月面タブハベースの白い巨人とマーク6の正体とは

 今回は、エヴァンゲリオン新劇場版における、月面の巨人とエヴァマーク6(Mark.06)の正体について考察します。

 マーク6は、月面タブハベースで謎の巨人を素体として建造され、渚カヲルが搭乗し、カシウスの槍によって初号機によるニアサードインパクトを止めるなど、重要な役割を担った機体ですが、その割に劇中での出番が少なく、謎の多い存在です。

月面タブハベース

月面タブハベース:ネルフ第7支部発掘用仮設基地

 まず、謎の白い巨人のいた月面のタブハベースは何の基地なのでしょうか。

 序のDVD特典ディスクによれば、「ネルフ第7支部発掘用仮設基地」とされています。

 「発掘」ということは、謎の白い巨人は月に埋まっていたということになります。

 新世紀版(テレビアニメ版、旧劇場版)では、アダムの卵である「白き月」は南極に落下したとされていましたが(ファーストインパクト)、新劇場版における「白き月」は「月そのもの」のことのようです。

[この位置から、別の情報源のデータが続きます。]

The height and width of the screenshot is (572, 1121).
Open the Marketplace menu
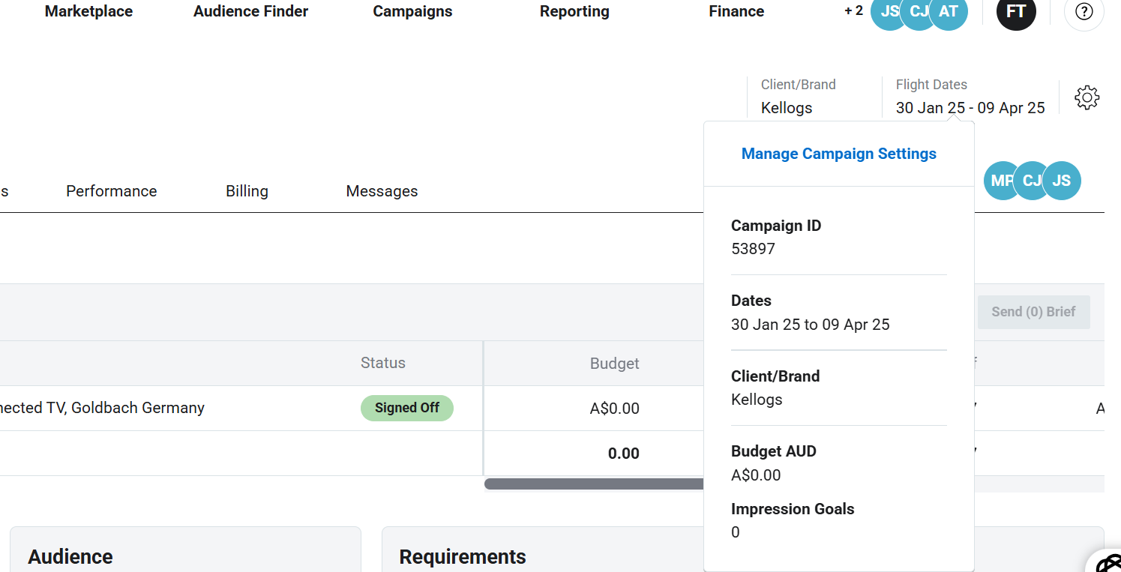[88, 11]
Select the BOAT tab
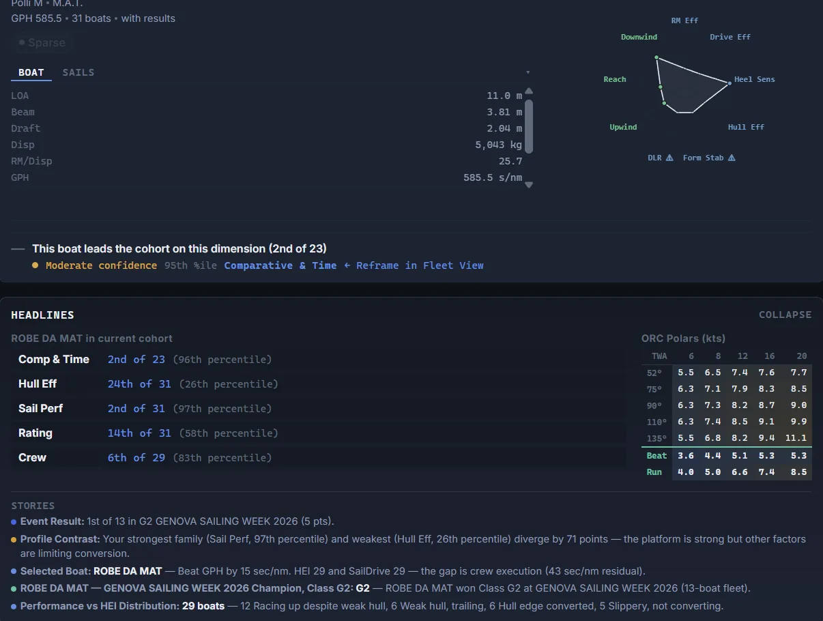This screenshot has height=621, width=823. pyautogui.click(x=31, y=72)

 このことは、株式会社カラーの公式ツイッターで間接的に明かされています。

 ファーストインパクトの考察はこちら

 とすると、月面タブハベースは、「白き月」から謎の白い巨人を「発掘」する基地だったといえます。

謎の白い巨人はアダムスの1体

 結論から言うと、月面タブハベースにいた謎の白い巨人は、アダムスの1体であったと考えます。

 理由は、以下のとおりです。

理由1:白き月の中にいたこと

 新世紀版(テレビアニメ版、旧劇場版)と比較すると、新劇場版の設定では、アダムがアダムスに変わっていますが、リリスが「黒き月」にいたことは変わっていません。

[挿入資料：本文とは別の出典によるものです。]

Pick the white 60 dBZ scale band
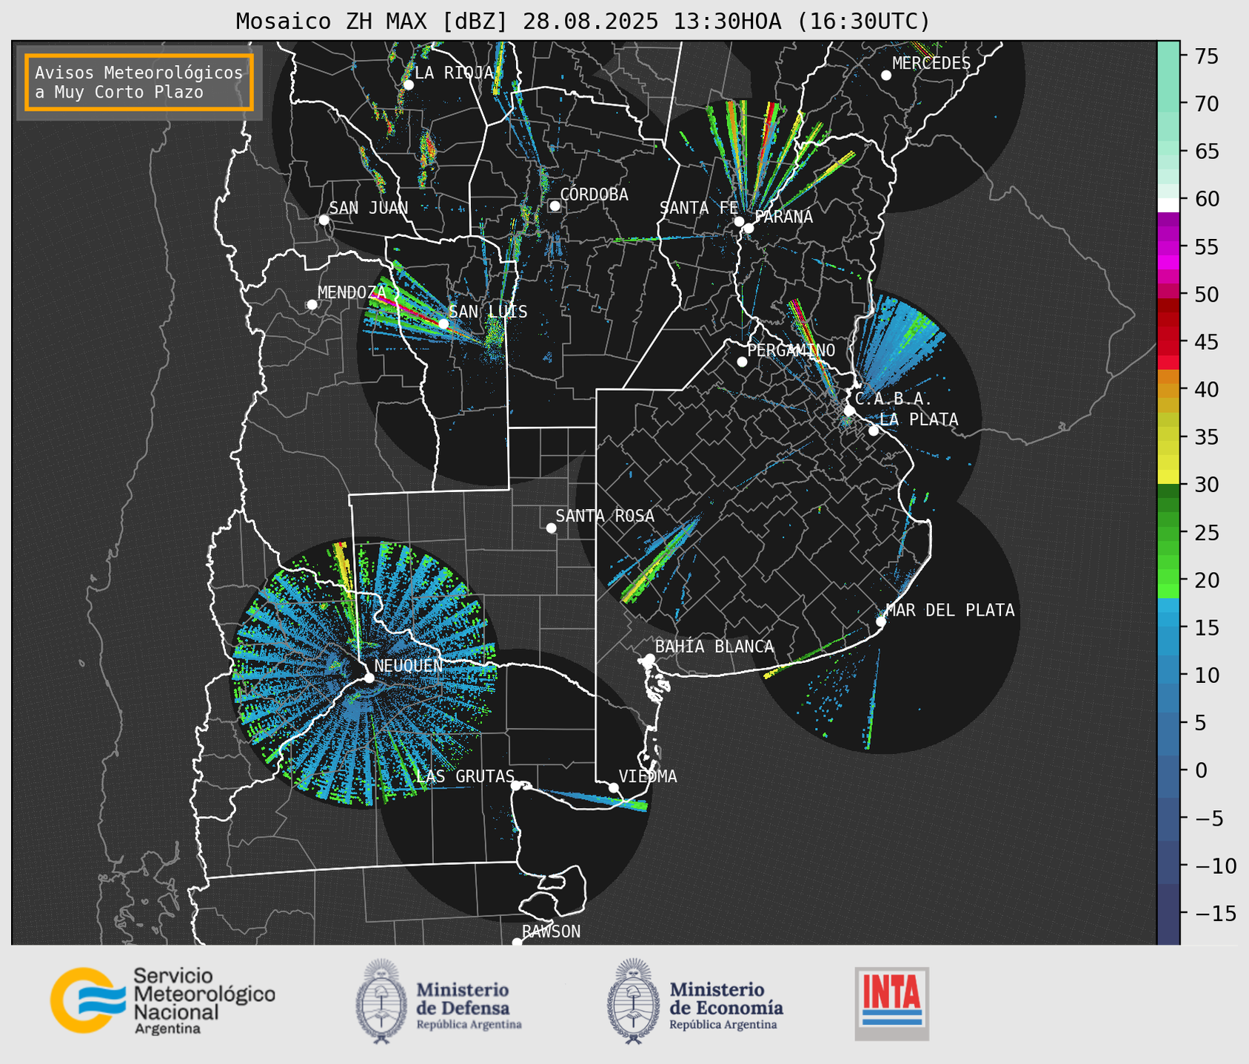 [x=1168, y=204]
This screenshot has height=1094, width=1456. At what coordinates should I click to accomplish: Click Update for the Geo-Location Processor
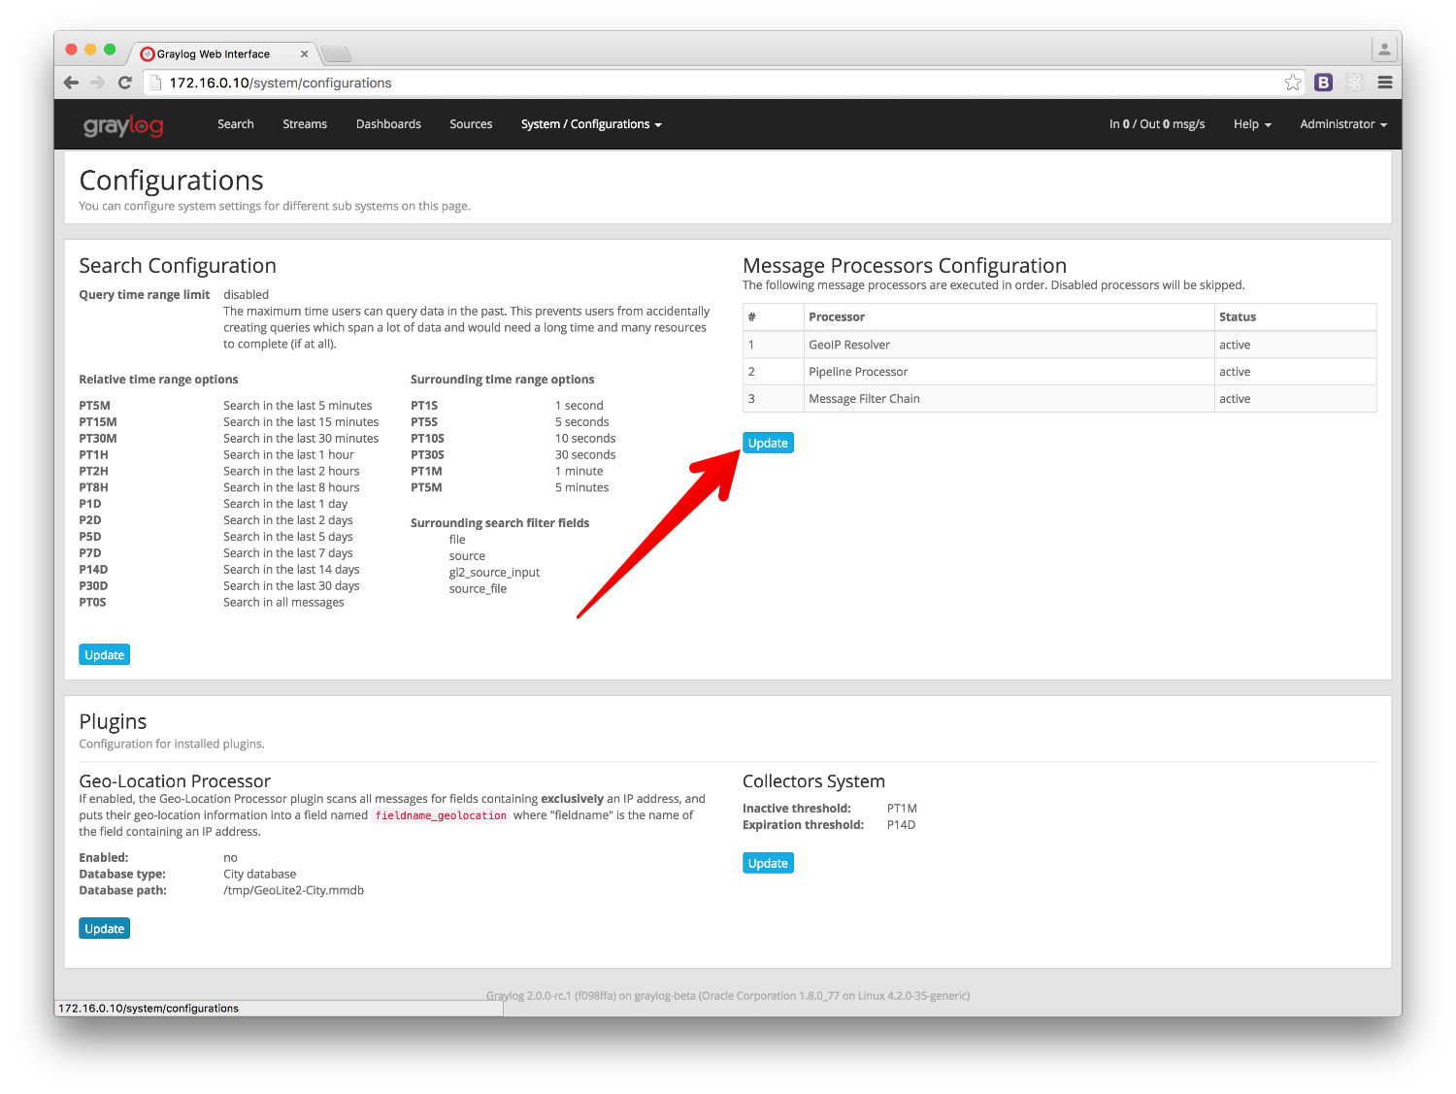104,928
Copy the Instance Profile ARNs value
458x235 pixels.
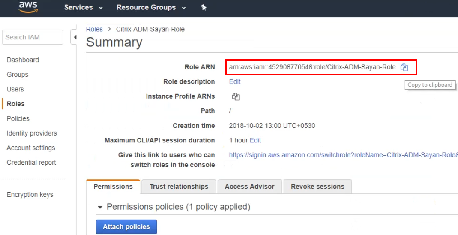[x=236, y=96]
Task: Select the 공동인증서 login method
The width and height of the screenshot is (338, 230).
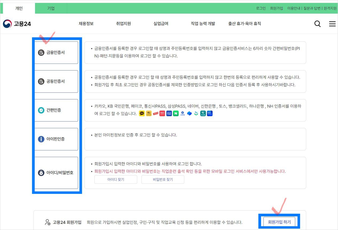Action: click(56, 81)
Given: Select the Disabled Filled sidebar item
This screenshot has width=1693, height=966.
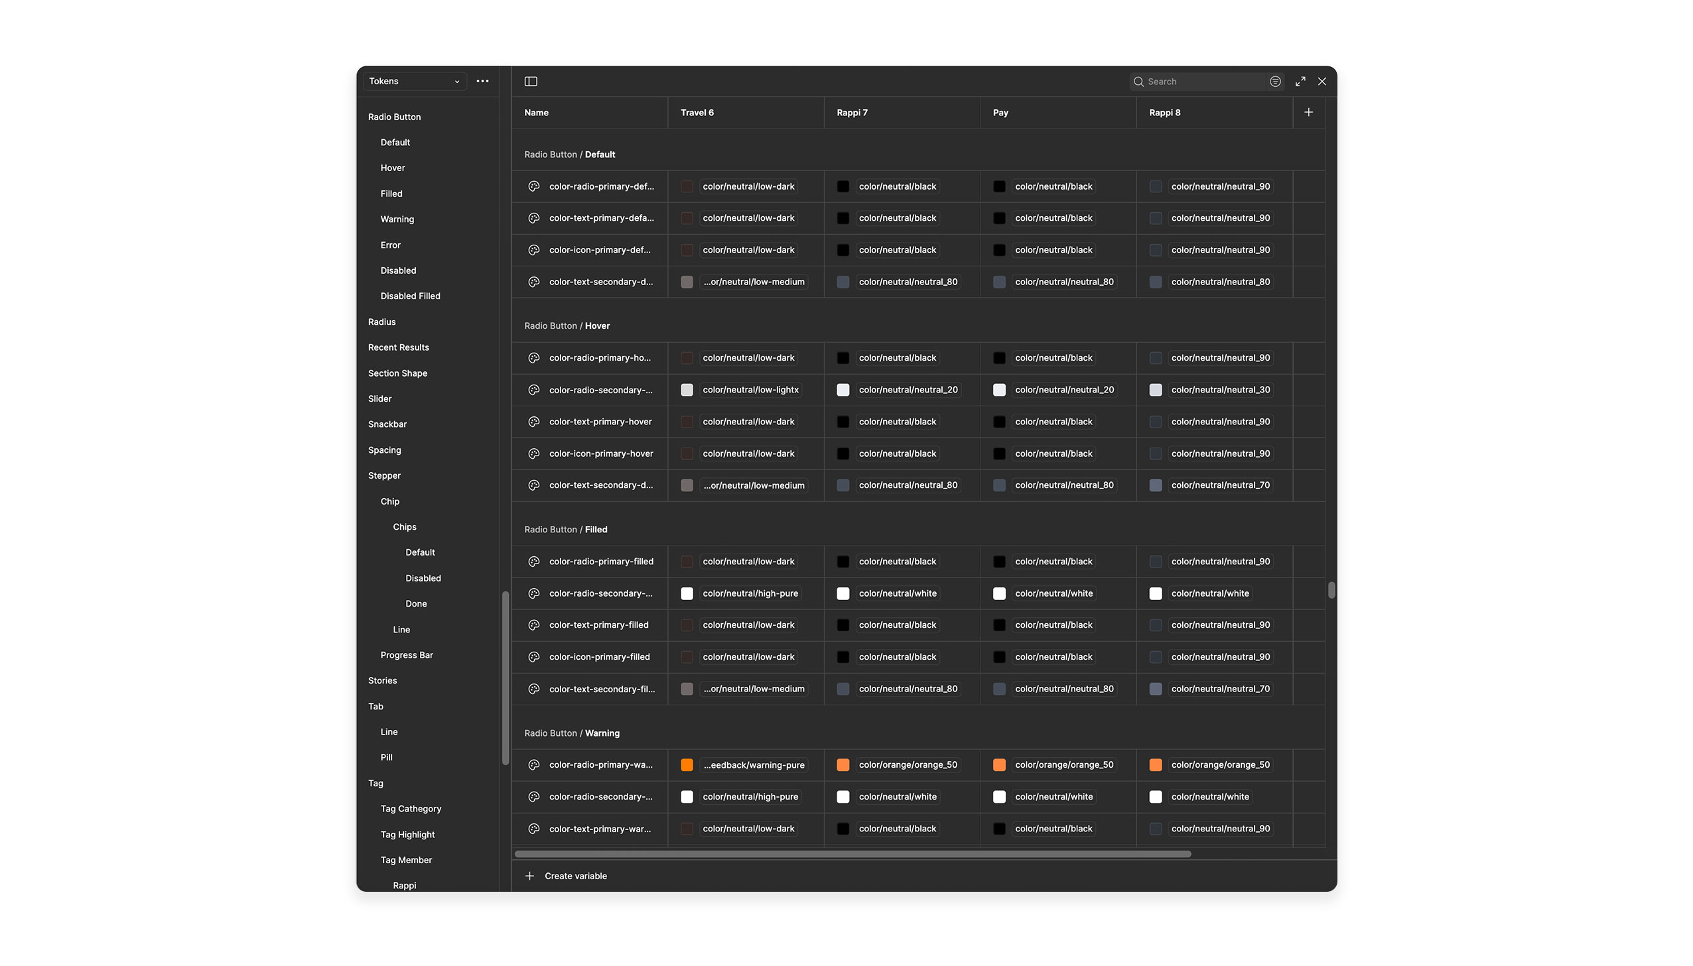Looking at the screenshot, I should [409, 296].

 このことから、「黒き月」の対となる「白き月」にいた謎の白い巨人は、新世紀版のアダムに相当する存在、すなわちアダムスであると考えるのが自然です。

 なお、新劇場版にアダムがいないことが前提になっていますが、この点は別途考察しています。

 新劇場版にアダムはいないことの考察はこちら

理由2:真のエヴァンゲリオン

 謎の白い巨人から建造されたマーク6が、「真のエヴァンゲリオン」と言われていることです。

 破の、北米ネルフ第2支部でエヴァ4号機が消滅した後のゼーレと碇ゲンドウの会話シーンにおいて、ゼーレは、ゲンドウに対し、次のように述べていました。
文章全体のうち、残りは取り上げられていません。